Stored items
*** Block opens ***
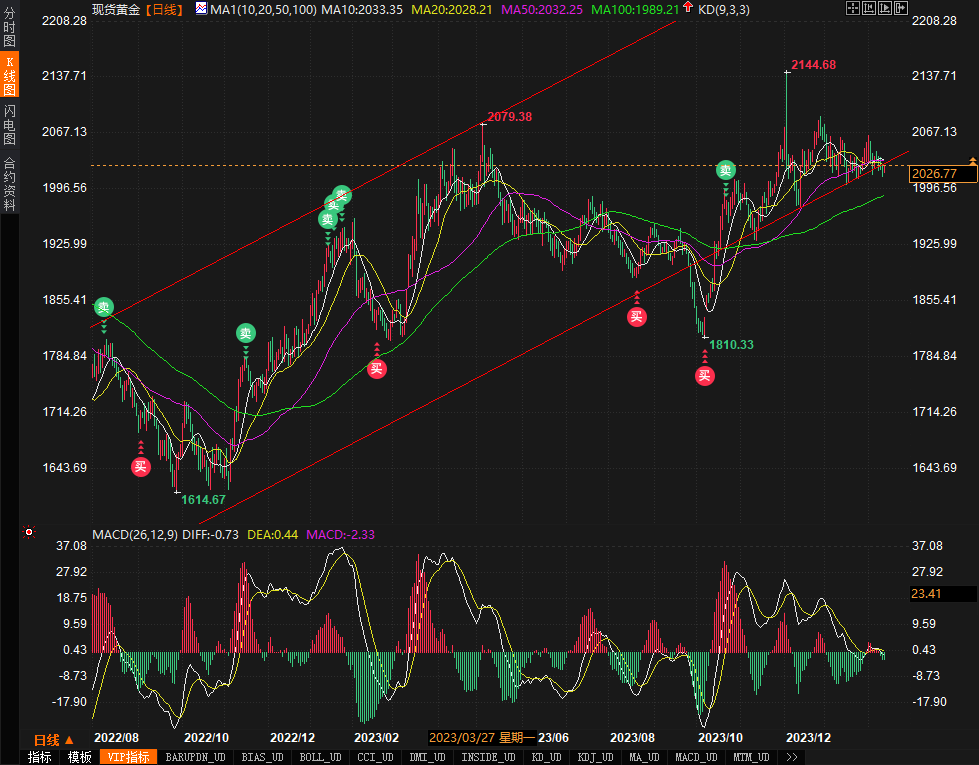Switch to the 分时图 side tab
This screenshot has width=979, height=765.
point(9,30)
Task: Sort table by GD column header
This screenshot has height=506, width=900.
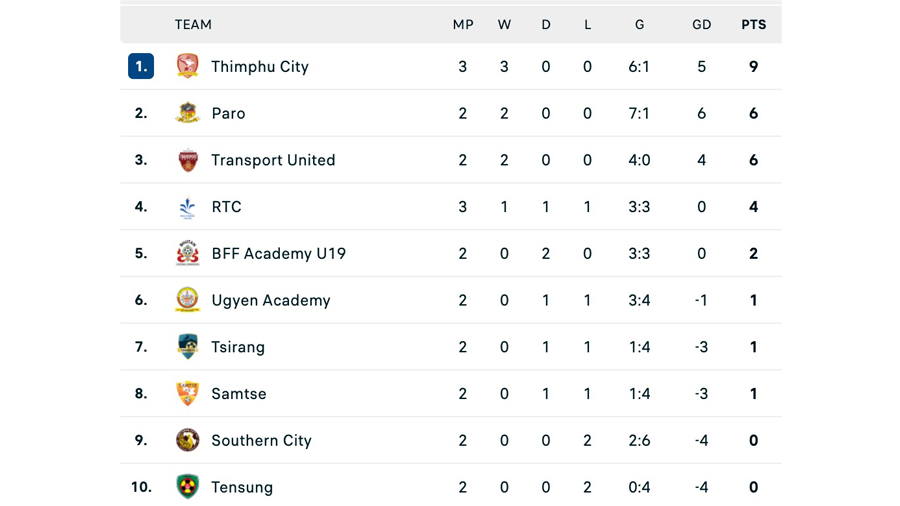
*** Block closes ***
Transcribe exactly, and only, the lines from the line with "Task: Sort table by GD column header" through the last line of the records, inclusive; the pictures do not belong in the copy.

Task: Sort table by GD column header
This screenshot has height=506, width=900.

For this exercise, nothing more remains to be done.